Canadian expatriate David Rakoff lives in Manhattan and is a regular
contributor to the New York Times Magazine. Many of the 15 pieces in
Fraud were originally written for Public Radio International’s This
American Life and magazines like GQ and Outside, but have been revised
for the collection.

A unifying thread is the fish-out-of-water experience. Rakoff—a
neurotic, gay, Jewish, dyed-in-the-wool New Yorker—climbs a mountain
with macho companions in New Hampshire, investigates Scotland’s
mythical Loch Ness monster and Iceland’s equally mythical
rock-dwelling “Hidden People,” works on a kibbutz, acquires
wilderness skills at a survival school, and checks into a New Age
retreat where one of the instructors is the perpetually tardy Steven
Seagal, movie star–cum–aikido master. Closer to home Rakoff plays a
villain on a daytime soap opera, profiles four Austrians imported to
teach math and science at a Brooklyn high school, and poses as Sigmund
Freud in a department-store window during the Christmas shopping season.


The book’s jacket blurbs are deservedly effusive. One describes the
author as “[t]he love child of J.S. Perelman and Elaine May, the
by-blow of Benchley and Parker without his bay window and her bad
habits.” Indeed, rapier wit is a keynote of Rakoff’s style.

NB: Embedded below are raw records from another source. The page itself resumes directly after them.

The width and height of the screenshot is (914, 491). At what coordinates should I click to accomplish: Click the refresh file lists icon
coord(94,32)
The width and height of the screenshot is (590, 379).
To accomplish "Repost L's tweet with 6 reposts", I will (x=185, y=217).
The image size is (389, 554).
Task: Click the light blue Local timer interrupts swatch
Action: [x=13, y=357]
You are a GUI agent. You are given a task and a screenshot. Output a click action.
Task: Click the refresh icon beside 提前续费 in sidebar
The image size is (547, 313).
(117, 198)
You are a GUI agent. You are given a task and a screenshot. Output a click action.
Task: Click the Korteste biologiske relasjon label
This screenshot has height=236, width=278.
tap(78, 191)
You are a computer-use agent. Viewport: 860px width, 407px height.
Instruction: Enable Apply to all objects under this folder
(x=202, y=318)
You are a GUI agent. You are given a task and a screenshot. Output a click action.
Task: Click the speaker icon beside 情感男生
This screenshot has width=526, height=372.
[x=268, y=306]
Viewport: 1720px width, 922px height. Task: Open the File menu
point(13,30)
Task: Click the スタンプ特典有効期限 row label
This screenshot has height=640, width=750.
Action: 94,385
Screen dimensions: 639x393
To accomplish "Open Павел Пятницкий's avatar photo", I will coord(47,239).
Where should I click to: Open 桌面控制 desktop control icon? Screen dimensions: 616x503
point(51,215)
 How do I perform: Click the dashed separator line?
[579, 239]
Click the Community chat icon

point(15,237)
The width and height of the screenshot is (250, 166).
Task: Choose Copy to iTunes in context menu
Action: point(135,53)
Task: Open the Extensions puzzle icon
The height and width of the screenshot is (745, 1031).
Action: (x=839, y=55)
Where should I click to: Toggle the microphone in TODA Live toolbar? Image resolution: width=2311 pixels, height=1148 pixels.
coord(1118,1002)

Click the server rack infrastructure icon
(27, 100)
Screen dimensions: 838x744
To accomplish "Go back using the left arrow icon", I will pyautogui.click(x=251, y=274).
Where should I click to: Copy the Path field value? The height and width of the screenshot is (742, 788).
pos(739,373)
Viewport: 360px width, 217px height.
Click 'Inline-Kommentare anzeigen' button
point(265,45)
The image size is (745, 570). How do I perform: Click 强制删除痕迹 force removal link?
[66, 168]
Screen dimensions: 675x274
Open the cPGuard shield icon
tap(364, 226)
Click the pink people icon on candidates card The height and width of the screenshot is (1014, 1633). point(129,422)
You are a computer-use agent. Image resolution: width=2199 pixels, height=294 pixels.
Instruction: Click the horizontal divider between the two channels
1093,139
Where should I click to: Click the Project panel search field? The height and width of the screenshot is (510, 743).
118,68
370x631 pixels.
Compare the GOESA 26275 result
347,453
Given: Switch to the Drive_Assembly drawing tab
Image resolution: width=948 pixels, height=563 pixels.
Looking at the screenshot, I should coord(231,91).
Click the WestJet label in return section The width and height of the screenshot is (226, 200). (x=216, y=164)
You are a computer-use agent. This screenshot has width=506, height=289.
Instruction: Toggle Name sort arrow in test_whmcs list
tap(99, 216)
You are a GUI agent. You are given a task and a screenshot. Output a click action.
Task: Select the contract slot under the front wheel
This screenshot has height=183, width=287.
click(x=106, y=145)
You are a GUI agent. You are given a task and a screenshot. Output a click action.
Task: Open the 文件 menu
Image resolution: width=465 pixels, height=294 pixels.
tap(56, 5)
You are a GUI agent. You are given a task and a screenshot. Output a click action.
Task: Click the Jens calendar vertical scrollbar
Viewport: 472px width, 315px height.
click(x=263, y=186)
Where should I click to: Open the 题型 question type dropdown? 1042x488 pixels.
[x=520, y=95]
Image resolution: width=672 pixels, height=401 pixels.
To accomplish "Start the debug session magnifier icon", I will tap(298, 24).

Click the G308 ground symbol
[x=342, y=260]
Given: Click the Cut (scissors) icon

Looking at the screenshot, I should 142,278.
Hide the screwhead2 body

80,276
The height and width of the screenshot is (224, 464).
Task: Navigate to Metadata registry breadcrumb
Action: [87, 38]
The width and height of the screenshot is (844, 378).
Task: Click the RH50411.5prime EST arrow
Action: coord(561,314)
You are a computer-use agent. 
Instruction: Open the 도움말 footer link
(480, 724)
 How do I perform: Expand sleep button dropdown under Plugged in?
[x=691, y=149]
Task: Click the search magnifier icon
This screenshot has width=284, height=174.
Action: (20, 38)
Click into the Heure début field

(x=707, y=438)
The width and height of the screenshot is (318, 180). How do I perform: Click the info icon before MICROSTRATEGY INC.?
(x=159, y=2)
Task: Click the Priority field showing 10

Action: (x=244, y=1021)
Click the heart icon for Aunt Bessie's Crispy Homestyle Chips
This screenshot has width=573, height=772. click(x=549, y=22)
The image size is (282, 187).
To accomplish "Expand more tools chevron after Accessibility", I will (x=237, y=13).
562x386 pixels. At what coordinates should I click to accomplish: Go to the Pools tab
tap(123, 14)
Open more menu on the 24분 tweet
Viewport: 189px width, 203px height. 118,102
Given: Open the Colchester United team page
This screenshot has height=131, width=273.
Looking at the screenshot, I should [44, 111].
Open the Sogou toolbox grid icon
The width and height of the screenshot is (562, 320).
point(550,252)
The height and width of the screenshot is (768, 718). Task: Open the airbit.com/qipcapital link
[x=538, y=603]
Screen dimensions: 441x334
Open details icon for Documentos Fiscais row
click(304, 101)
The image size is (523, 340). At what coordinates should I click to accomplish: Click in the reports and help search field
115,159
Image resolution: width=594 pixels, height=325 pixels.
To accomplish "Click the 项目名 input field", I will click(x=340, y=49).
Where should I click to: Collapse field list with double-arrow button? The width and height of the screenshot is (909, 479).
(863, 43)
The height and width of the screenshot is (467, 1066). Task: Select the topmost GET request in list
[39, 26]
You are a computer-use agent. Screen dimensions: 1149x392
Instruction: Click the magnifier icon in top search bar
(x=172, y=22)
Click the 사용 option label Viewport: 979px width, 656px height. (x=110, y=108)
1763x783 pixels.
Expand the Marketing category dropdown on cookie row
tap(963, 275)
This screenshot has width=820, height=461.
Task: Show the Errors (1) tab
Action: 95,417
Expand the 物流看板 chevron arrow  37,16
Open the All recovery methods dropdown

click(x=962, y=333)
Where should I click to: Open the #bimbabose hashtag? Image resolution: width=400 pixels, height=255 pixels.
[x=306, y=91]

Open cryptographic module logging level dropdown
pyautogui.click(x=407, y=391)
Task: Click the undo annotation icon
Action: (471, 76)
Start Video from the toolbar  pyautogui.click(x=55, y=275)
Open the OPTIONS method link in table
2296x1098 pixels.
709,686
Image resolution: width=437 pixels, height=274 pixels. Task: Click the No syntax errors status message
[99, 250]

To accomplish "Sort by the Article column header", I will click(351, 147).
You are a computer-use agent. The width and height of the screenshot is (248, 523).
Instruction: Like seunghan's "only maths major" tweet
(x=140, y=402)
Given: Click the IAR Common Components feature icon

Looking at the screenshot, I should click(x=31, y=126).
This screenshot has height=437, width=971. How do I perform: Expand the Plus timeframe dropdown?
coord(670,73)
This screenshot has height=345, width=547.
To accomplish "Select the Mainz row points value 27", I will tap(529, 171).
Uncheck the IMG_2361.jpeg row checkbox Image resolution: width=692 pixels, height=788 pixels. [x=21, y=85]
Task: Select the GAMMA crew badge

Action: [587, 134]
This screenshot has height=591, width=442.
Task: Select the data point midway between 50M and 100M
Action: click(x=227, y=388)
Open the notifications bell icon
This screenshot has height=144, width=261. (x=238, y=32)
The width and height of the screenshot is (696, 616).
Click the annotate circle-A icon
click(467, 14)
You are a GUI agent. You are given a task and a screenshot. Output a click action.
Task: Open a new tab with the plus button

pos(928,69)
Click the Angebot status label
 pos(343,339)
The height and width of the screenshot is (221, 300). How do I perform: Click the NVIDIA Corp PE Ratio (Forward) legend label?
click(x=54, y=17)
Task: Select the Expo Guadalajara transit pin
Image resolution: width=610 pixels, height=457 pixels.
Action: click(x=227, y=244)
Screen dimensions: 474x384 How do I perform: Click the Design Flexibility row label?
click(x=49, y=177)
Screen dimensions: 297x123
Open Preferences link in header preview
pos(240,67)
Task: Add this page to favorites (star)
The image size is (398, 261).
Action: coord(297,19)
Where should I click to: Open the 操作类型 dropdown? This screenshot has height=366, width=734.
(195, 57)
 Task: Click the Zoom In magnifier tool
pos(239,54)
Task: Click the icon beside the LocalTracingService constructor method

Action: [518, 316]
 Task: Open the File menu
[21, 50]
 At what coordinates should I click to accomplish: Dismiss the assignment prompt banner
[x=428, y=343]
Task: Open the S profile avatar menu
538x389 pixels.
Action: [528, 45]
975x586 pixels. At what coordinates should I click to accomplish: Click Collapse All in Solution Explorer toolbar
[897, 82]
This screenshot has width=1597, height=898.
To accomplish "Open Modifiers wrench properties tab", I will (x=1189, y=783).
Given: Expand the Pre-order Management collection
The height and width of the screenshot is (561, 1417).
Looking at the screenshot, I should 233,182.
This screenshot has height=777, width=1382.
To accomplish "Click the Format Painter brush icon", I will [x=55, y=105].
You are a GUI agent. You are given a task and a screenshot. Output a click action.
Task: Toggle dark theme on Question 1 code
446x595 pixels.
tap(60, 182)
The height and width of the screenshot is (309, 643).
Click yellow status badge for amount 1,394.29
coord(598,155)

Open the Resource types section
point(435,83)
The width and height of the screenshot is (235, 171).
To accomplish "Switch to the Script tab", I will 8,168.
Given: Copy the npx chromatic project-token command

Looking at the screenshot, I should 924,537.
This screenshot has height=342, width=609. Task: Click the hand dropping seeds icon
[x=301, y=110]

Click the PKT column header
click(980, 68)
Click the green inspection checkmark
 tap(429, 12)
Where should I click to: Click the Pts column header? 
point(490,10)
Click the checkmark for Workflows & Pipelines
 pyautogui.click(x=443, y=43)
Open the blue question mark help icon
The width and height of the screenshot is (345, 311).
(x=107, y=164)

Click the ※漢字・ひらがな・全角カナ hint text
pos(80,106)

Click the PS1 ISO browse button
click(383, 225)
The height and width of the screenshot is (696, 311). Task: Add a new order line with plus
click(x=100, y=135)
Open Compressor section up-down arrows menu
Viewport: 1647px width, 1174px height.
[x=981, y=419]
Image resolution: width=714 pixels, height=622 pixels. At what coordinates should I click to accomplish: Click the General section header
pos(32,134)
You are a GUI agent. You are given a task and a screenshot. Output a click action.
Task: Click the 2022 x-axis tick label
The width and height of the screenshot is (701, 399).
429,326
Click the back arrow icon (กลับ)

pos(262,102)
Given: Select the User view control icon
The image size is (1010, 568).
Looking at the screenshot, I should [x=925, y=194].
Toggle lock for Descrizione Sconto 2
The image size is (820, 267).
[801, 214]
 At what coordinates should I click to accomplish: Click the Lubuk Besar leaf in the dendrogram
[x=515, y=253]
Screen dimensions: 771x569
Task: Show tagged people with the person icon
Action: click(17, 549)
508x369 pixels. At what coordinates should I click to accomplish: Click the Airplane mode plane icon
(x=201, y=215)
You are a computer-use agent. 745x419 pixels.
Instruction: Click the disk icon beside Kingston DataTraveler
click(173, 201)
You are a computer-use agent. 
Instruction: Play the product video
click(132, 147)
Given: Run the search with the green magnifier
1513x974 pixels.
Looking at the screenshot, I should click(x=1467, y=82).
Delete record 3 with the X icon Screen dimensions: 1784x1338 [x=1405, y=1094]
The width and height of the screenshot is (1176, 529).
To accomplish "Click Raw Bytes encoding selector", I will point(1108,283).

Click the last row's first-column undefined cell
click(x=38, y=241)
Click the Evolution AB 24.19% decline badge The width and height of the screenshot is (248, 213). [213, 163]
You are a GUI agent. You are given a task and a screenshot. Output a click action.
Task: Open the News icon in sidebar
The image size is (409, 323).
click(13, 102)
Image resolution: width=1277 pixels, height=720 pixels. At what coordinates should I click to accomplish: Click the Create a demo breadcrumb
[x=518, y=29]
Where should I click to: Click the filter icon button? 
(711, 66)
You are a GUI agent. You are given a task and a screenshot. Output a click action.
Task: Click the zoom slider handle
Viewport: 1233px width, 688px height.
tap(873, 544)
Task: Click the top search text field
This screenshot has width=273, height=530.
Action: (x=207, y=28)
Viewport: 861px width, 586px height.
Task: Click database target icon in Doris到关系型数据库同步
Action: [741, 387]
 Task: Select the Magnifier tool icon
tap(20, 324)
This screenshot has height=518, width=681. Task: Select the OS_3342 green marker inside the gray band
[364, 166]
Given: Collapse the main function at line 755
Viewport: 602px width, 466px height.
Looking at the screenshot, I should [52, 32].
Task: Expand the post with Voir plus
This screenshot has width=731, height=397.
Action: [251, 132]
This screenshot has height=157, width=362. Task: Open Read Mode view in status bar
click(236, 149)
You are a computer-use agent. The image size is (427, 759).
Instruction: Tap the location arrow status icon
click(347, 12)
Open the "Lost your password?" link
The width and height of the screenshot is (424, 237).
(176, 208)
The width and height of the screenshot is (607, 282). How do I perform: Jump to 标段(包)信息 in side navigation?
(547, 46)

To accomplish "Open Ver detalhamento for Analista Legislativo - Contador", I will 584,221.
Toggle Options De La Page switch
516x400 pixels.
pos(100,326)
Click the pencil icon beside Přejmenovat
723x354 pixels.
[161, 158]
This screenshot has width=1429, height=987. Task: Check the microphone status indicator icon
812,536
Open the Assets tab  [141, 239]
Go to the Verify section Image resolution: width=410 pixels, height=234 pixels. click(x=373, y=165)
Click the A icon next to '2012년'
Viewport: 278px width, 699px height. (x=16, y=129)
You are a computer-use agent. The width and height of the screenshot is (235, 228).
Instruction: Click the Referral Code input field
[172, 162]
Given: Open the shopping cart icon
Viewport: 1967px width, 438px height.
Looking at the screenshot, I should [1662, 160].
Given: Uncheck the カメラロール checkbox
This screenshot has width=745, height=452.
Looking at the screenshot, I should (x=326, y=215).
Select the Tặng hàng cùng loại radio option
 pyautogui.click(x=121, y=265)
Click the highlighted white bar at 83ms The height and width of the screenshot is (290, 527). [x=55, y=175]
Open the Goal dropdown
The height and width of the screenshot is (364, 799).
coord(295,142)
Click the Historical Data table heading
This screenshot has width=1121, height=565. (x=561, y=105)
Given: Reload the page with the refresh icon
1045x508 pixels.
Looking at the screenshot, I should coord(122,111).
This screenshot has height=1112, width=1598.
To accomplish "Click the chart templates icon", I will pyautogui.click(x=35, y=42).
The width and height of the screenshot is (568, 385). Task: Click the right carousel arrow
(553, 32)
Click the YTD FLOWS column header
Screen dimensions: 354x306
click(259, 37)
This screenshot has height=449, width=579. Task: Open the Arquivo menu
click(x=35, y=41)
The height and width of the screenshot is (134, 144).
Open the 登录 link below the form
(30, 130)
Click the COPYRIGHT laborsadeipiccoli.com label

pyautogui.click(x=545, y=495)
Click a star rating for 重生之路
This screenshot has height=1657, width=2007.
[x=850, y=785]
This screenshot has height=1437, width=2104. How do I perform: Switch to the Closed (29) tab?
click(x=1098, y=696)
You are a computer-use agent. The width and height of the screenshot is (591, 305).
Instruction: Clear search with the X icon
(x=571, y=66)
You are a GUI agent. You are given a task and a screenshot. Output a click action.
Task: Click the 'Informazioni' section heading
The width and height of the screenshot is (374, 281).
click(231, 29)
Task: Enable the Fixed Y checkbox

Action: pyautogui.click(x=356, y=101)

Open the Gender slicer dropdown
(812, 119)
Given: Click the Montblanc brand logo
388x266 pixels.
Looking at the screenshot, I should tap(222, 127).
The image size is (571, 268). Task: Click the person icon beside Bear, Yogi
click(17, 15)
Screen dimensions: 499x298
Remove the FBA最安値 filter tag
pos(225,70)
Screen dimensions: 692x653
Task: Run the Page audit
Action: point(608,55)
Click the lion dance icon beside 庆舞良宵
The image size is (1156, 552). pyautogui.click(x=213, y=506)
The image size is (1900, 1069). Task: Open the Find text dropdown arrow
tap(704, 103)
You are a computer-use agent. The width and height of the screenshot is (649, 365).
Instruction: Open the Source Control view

The
“ungainly potatolike” hiking boots he’s obliged to wear on his
descent of Mount Monadnock inspire this speculation: “the shoes I
wouldn’t be caught dead in might actually turn out to be the shoes I
am caught dead in.” His coping strategy for travel via a “tiny
plane”? “I tear my medicine cabinet apart like Billie Holliday and
still only uncover one Xanax.”

Darker subject matter, such as Rakoff’s treatment for Hodgkin’s
disease at Toronto’s Princess Margaret Hospital, receives much the
same light touch, a strategy consonant with his ruefully confessed habit
of “deflecting every emotion with repartee.”